The Character Encoding Translator filter converts the contents of a message from one encoding to another. The translation consists of reading characters from the input stream using the specified Input Encoding and then writing the characters to the output stream using the specified Output Encoding. To address the problem of maintaining readability in converted messages, you can specify a custom mapping that is applied before the translation, so that alternative characters can be used in cases where there is no match for the input character. The new character, however, must belong to the supported output character set.

As messages are stored as raw bytes, they must be converted to a string representation for manipulation. For example, if you are receiving ADT messages in EBCDIC from an IBM mainframe and you need to send them to a laboratory system running on a UNIX® system in US ASCII, specify the following:

  • Input Character Encoding IBM EBCDIC USA, Canada (Bilingual, French), Netherlands, Portugal, Brazil, Australia: Cp037
  • Output Character Encoding American Standard Code for Information Interchange: ASCII

When messages are received from the mainframe, they are translated from EBCDIC to ASCII.

The filter performs a check for XML when it runs. If the message is well-formed XML, The filter sets the encoding attribute correctly and changes the byte encoding; if not, it just changes have the byte encoding.

This filter does not change the XML preprocessor directive.

Configuration Properties

Property

Description

Input Character Encoding

Identifies the character set used to format the input message.

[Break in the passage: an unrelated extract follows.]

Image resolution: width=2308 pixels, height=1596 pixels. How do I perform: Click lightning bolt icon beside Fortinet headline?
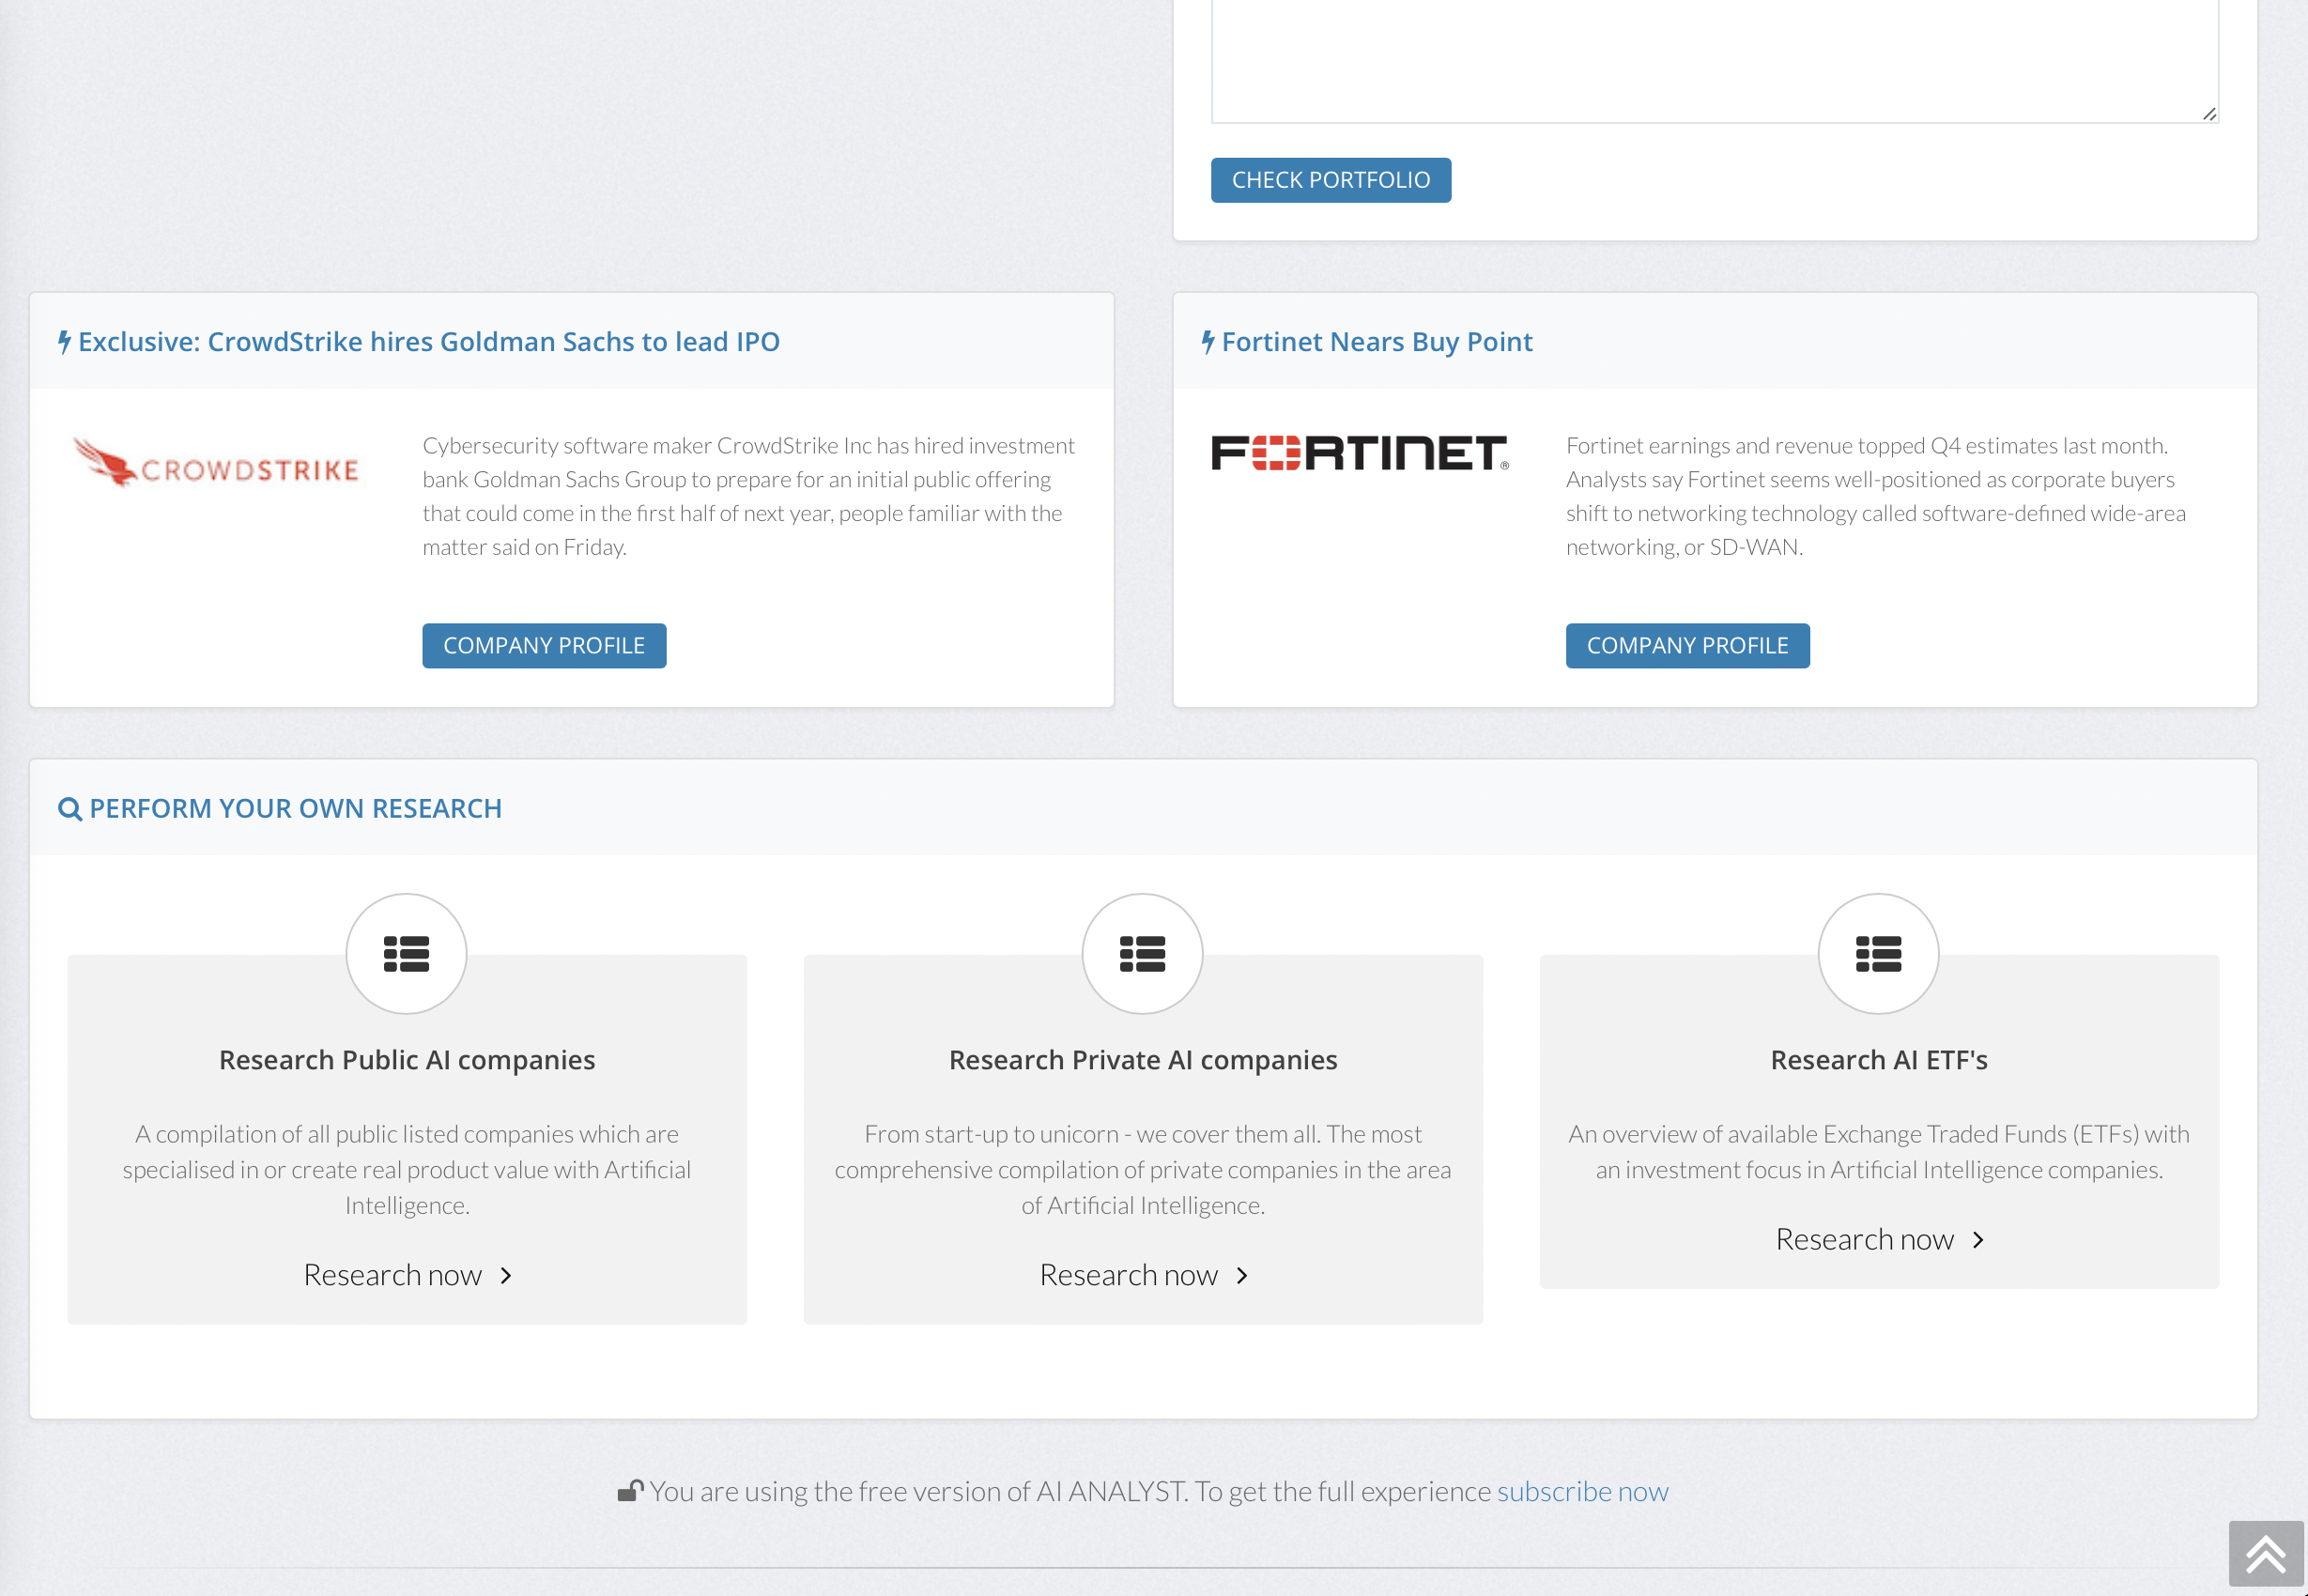1208,342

  • Current Message Encoding (default) - uses the current message encoding (if known) for the input encoding. If the current encoding is not known it attempts to auto-detect the encoding by looking at byte order marks, null characters (for UTF-16 and UTF-32), XML preprocessor directives, or finally uses the default system encoding.
  • XML Auto-Detect - auto-detects the character encoding of an XML document by looking at the preprocessor directive.

Output Character Encoding

Identifies the character set used to format the output message (the default is UTF-8).

Character Mapping File

An auxiliary mapping file that will override the global mapping in characterMapping.xml. Refer to Global Mapping File for details.

Global Mapping File

The characterMapping.xml file:

  • Is used to provide replacements for characters that are not covered by the destination encoding and is usually represented by a default character such as ?.
  • Describes the custom mappings for individual encodings and can be edited.
  • Applies globally, however, individual filters can override the mapping by specifying another mapping file in the Character Mapping File property.
  • Must be created in accordance with the example shown below, and placed in the <RhapsodyInstallDirectory>\Rhapsody\rhapsody\data\charactermap directory. The filters will detect this file automatically, if present.

    Example XML Format
    <?xml version="1.0" encoding="UTF-8" ?>
    <encodings>
      <encoding name="EUC-JP">
        <entry>
          <input>?</input>
          <output>0x00a3</output>
        </entry>
        <entry>
          <input>0xc2a3</input>
          <output>0x0040</output>
        </entry>
        <!-- more entries -->
      </encoding>
      <encoding name="MS932">
        <entry>
          <input>2385</input>
          <output>f</output>
        </entry>
      </encoding>
      <!-- more encodings -->
    </encodings>
    

The auxiliary files to override the global file must be attached to the individual filters.

You can specify the time interval to check the global mapping file for modifications by altering the CharacterMapService.modificationCheckInterval property in the \Rhapsody\rhapsody\rhapsody.properties file. The value is specified in seconds, and has a minimum value of 10 and a maximum value of 3600. The default value is 60 seconds.

The mappings for the input and output characters can be specified as one of the following:

  • Unicode code-points in hexadecimal – use 0x.....
  • Unicode code-points in decimal.
  • The character itself.
  • Duplicate encoding names are not allowed. If duplicate <encoding> elements are present, only the last element will be processed.
  • The file must be UTF-8 encoded, especially if literal characters are used, else they will not be read correctly. 
  • It is recommended you use Unicode hexadecimal values.